▸ The tasks:
a - Reproduce the stretch of the passage on Czechs in Ukraine from "During the Second" through "in Zhytomyr oblast.", preserving every word and punctuation mark.
b - For each statement, indicate with yes or no whether the passage on Czechs in Ukraine supports it, and quote the words of the passage that decide the matter: (i) In 1935 there were three Czech gymnasiums in Transcarpathia. (ii) The Czechs in Transcarpathia generally learned Ukrainian. (iii) Hlas východu was a Social-Democrat weekly.

— Start of Text passage —

During the Second World War the so-called Volhynian Czechs supported the effort to form Czechoslovak military units and in 1944 volunteered for the Czechoslovak Brigade. In accordance with the Czechoslovak-Soviet treaty of 1945, many Czechs returned to their ancestral homeland. Only slightly over 10,000 Czechs stayed behind, mostly in Zhytomyr oblast.

Another Czech group that lived among Ukrainians was the community in Transcarpathia in 1919–39. Its members were civil servants who were assigned to serve there in the administrative agencies, schools, transport system, and military. Some merchants and industrialists settled there also. A few hundred farmers moved to southern Transcarpathia in connection with the agrarian reforms in some of the villages there. The number of Czechs in Transcarpathia increased to 30,000. Their above-average education, professional training, and status as representatives of the ‘governing nation’ assured them of a privileged position. There were special blocks (called colonies) inhabited mostly by Czechs in the towns. A Czech educational system was set up. In 1935 there were 3 Czech gymnasiums, 1 teachers' college, 23 junior high schools, and 182 elementary schools. As a rule, the Czechs did not learn Ukrainian and did not assimilate. On the contrary, they promoted the Czechoslovakization of the region. The Czech press flourished with such newspapers as Podkarpatské hlasy (an independent semiweekly, 1925–38), Hlas východu (Social-Democrat weekly, 1928–33), and Karpato-ukrajinská svoboda and Přehled z Karpatské Ukrajiny (both weeklies, 1939). Under the autonomous state of Carpatho-Ukraine the number of Czechs living in the region diminished somewhat. They were represented in the diet by M. Drbal. During the Hungarian occupation all Czechs left Transcarpathia.

— End of Text passage —
— Start of Extracted data —

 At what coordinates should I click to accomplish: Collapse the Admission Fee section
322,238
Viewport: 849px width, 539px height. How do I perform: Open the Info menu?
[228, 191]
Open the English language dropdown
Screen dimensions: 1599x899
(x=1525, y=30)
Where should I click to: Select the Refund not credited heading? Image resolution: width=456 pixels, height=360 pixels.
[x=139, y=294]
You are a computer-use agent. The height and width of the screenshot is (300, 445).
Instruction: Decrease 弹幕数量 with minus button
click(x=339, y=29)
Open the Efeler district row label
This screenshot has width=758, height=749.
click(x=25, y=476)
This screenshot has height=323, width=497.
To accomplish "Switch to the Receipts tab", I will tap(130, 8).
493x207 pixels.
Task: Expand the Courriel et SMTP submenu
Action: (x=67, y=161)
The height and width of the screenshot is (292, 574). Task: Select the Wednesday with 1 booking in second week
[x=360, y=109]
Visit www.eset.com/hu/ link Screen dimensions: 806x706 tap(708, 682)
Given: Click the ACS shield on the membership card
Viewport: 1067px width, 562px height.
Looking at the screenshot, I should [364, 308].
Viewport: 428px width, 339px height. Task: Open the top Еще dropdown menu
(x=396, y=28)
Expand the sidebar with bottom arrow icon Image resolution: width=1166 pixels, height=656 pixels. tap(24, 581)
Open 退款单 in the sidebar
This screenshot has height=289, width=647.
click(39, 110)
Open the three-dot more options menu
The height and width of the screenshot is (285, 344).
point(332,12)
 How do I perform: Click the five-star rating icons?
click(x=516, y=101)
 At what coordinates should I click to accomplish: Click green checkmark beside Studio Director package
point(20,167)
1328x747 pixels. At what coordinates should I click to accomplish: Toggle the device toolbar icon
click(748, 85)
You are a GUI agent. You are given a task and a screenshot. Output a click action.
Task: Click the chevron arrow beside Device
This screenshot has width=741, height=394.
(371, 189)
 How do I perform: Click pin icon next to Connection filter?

— End of Extracted data —

▸ Correct answers:
a -
During the Second World War the so-called Volhynian Czechs supported the effort to form Czechoslovak military units and in 1944 volunteered for the Czechoslovak Brigade. In accordance with the Czechoslovak-Soviet treaty of 1945, many Czechs returned to their ancestral homeland. Only slightly over 10,000 Czechs stayed behind, mostly in Zhytomyr oblast.

b -
(i) Yes: "In 1935 there were 3 Czech gymnasiums"
(ii) No: "As a rule, the Czechs did not learn Ukrainian and did not assimilate."
(iii) Yes: "Hlas východu (Social-Democrat weekly, 1928–33)"